**Stated exercise**
Collect every line in the material below that contains the word "resolution" and copy each one out.

**Dataset excerpts**
+---+

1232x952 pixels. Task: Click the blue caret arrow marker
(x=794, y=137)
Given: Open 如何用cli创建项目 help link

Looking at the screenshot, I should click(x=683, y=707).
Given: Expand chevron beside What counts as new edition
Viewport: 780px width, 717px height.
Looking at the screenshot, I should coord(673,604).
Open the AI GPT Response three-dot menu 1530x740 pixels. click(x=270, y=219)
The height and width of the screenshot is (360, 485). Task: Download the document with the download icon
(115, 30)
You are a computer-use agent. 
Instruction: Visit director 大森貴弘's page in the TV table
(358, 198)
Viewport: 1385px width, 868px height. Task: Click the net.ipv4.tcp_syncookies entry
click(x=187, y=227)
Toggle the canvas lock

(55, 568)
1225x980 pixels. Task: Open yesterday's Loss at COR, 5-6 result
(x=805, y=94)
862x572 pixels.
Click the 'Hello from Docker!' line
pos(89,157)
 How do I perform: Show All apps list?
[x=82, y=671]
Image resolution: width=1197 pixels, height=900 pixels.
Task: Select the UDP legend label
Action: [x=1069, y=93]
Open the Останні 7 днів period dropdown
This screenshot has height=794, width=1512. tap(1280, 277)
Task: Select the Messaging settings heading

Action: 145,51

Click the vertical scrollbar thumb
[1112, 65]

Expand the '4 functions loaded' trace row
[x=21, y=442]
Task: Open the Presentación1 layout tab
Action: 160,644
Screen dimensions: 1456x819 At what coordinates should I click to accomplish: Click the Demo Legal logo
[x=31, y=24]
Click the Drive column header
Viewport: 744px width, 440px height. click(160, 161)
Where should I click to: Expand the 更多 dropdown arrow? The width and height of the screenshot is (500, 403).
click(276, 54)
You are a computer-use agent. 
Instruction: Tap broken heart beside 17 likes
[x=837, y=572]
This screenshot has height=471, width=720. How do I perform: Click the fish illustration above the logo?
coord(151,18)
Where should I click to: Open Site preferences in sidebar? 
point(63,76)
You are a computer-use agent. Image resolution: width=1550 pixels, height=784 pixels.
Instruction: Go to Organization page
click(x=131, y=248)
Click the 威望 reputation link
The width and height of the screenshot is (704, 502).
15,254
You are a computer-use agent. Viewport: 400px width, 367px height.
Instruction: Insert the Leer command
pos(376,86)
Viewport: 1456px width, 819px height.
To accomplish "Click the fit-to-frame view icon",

+---+

**Right answer**
Image resolution: width=1197 pixels, height=900 pixels.
You are a computer-use agent. Image resolution: width=1550 pixels, height=784 pixels.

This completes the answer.